╭──

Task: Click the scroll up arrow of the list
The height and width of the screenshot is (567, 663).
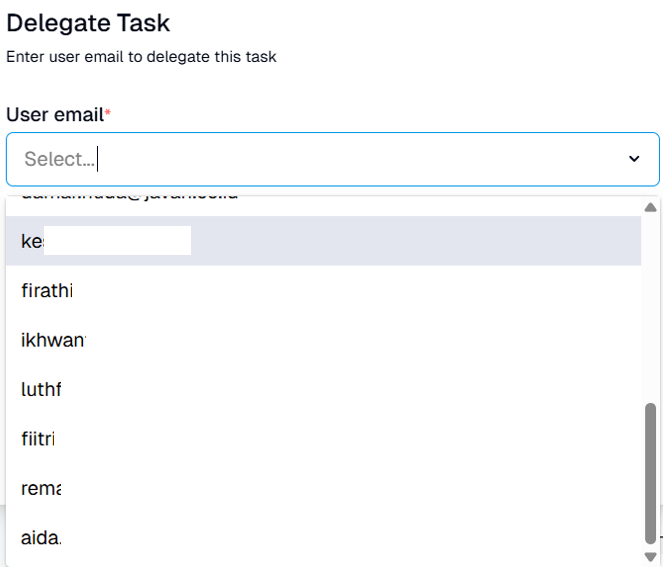Action: point(650,207)
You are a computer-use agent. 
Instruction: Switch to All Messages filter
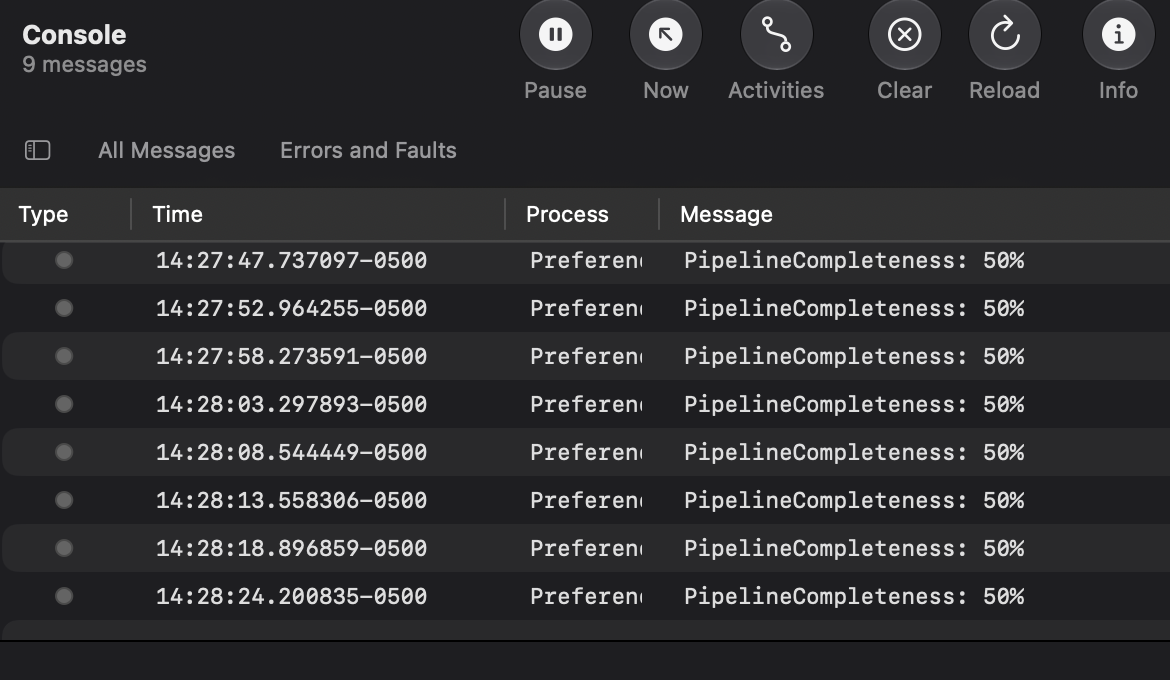click(166, 150)
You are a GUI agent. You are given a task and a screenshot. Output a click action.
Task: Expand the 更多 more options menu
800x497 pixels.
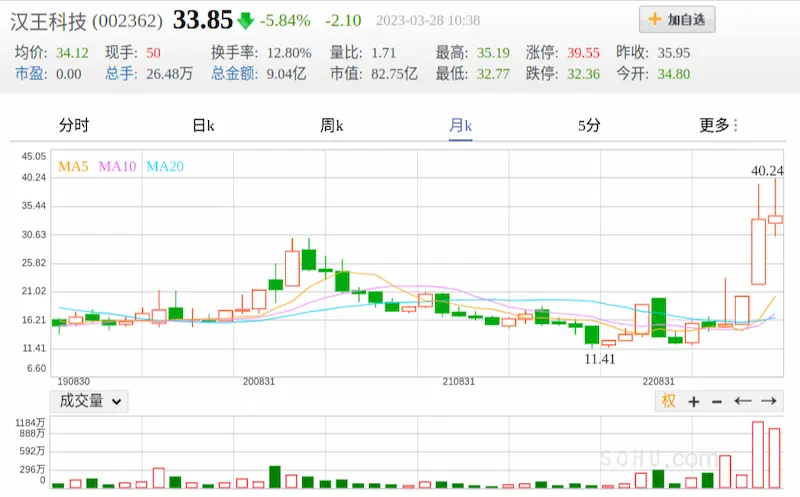click(x=718, y=125)
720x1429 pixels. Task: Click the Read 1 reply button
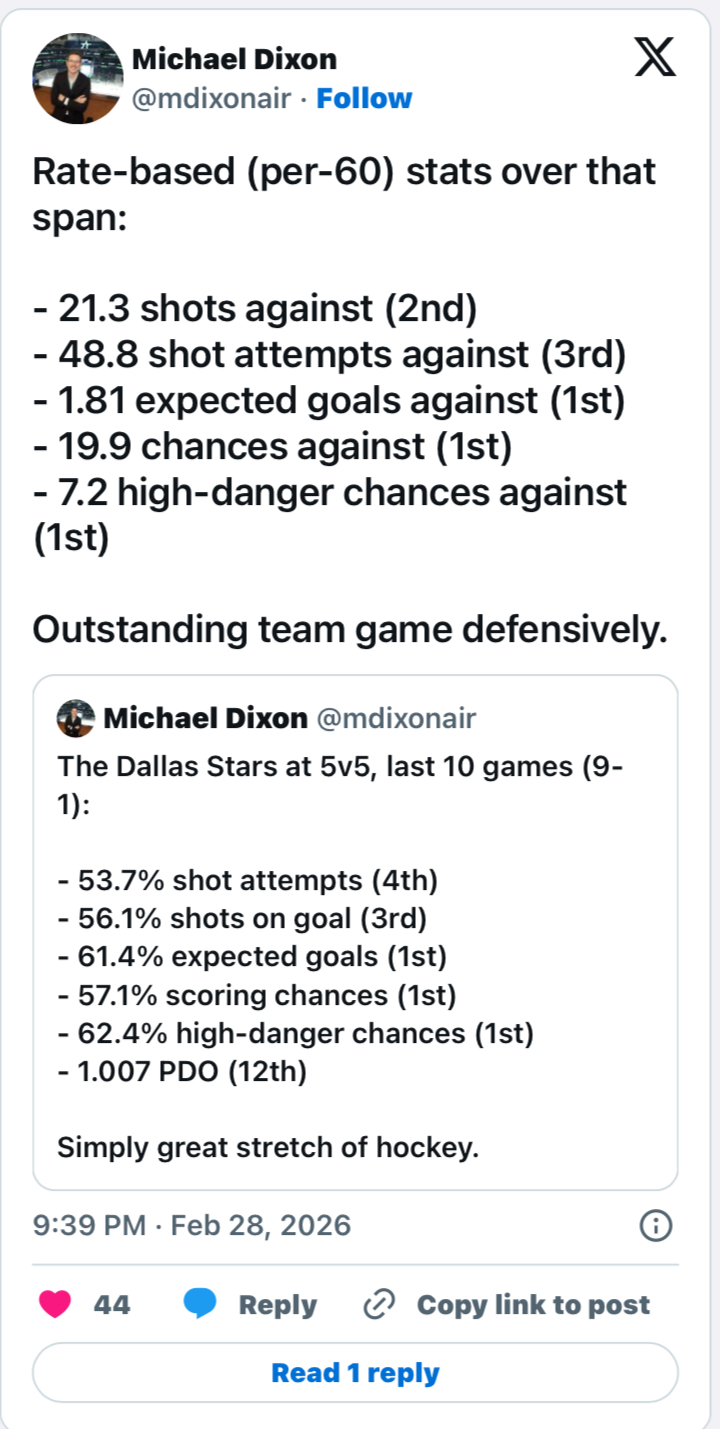tap(355, 1373)
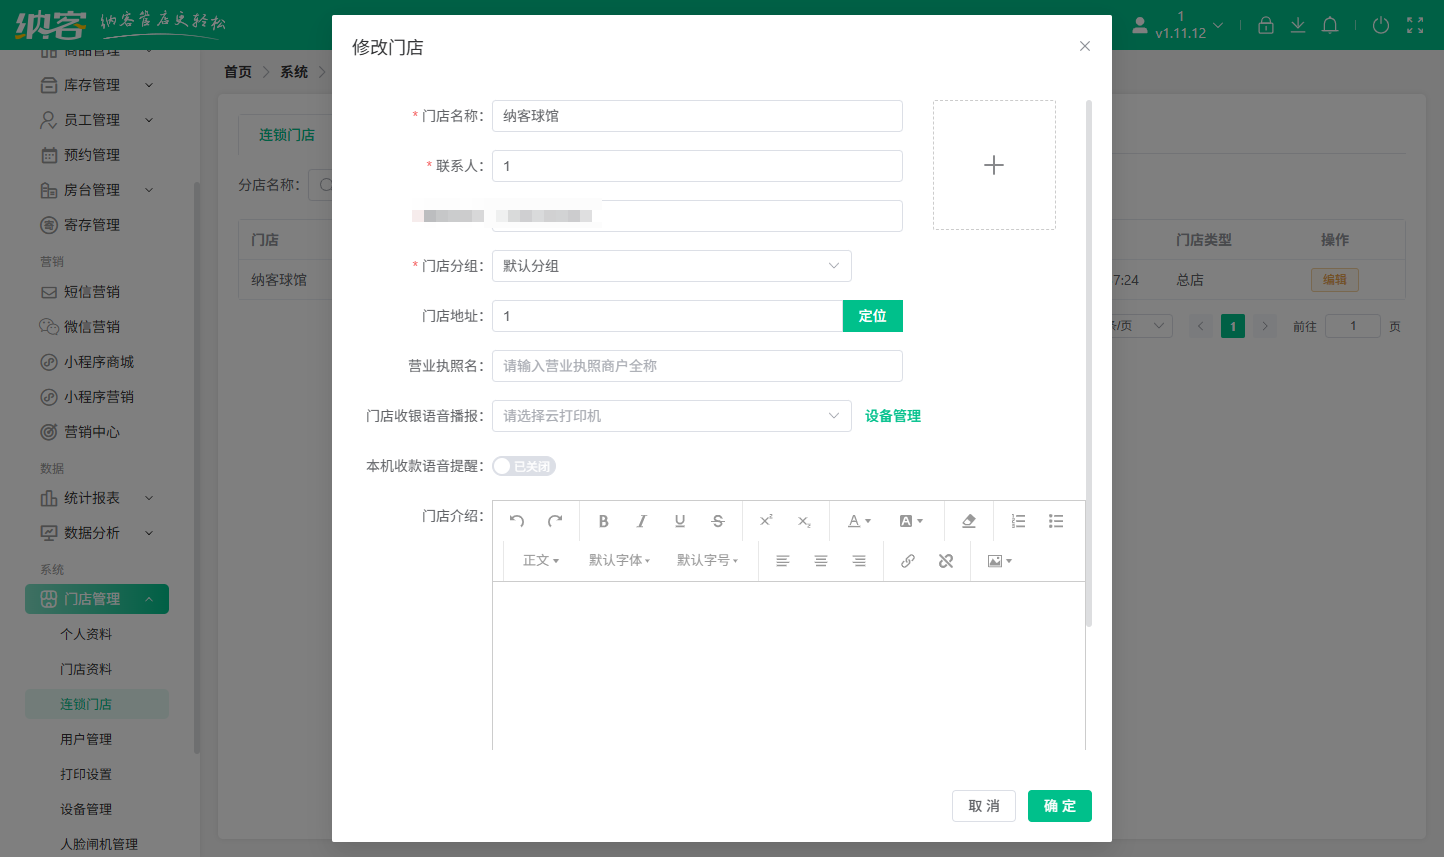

╰──

### WHAT TO PRODUCE
Rewrite the lines from the one containing "You are a computer-use agent." through the end of the records, inclusive, as a JSON list of strings with one string per line. Skip blank lines and leave the pictures out.

### WORKED SOLUTION
[
  "You are a computer-use agent. ",
  "Instruction: Switch to All Messages filter",
  "click(166, 150)",
  "You are a GUI agent. You are given a task and a screenshot. Output a click action.",
  "Task: Expand the 更多 more options menu",
  "800x497 pixels.",
  "click(x=718, y=125)",
  "720x1429 pixels. Task: Click the Read 1 reply button",
  "tap(355, 1373)"
]